日時:
2009年3月19日(木) 13:00~17:10
発表者:
金子能宏氏(国立社会保障人口問題研究所)
松井彰彦氏(東京大学:VCASIフェロー) ※
両角良子氏(富山大学)
長江亮氏(早稲田大学高等研究所)
関口洋平氏(東京大学 大学院)
コーディネーター:
川越敏司氏(公立はこだて未来大学:VCASIフェロー)
概要:
障害者の基本的人権と自由を守り、これらによってもたらされる利益を完全かつ平等に享受できることを謳った「国連障害者権利条約」が国連総会で採択されたのが2006年12月13日。わが国は2007年9月28日に調印し、現在はその批准に向けての働きかけが行われています。

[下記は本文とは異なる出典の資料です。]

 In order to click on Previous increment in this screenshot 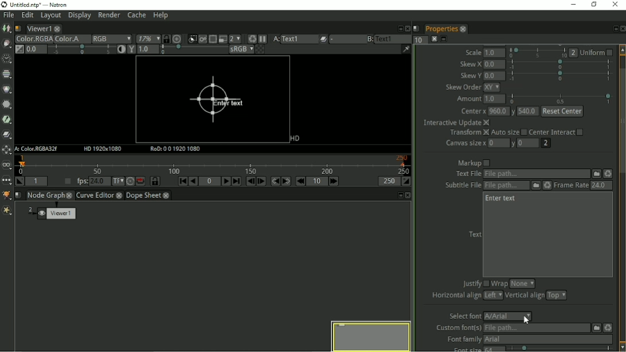, I will do `click(301, 181)`.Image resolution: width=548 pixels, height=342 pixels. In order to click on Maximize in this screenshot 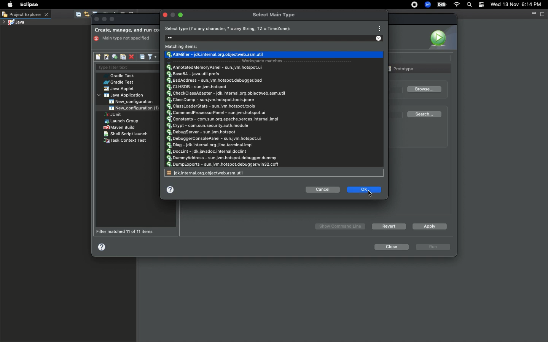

他方、国内法の整備も急務となっており、その流れを受けて障害者法制・政策の転換が始まろうとしています。なぜなら障害者権利条約は、障害を医学的見地に立ってとらえることから、社会における問題としてとらえるという障害者観のパラダイム転換を反映した内容になっているからです。そして障害者問題の根源は社会制度の中にあるという考え方が広まるにつれ、社会科学的分析の必要性が高まっています。近時のゲーム理論や実験経済学、計量経済学の発展もまた、こうしたニーズに応えて分析を行う際のツールを提供しています。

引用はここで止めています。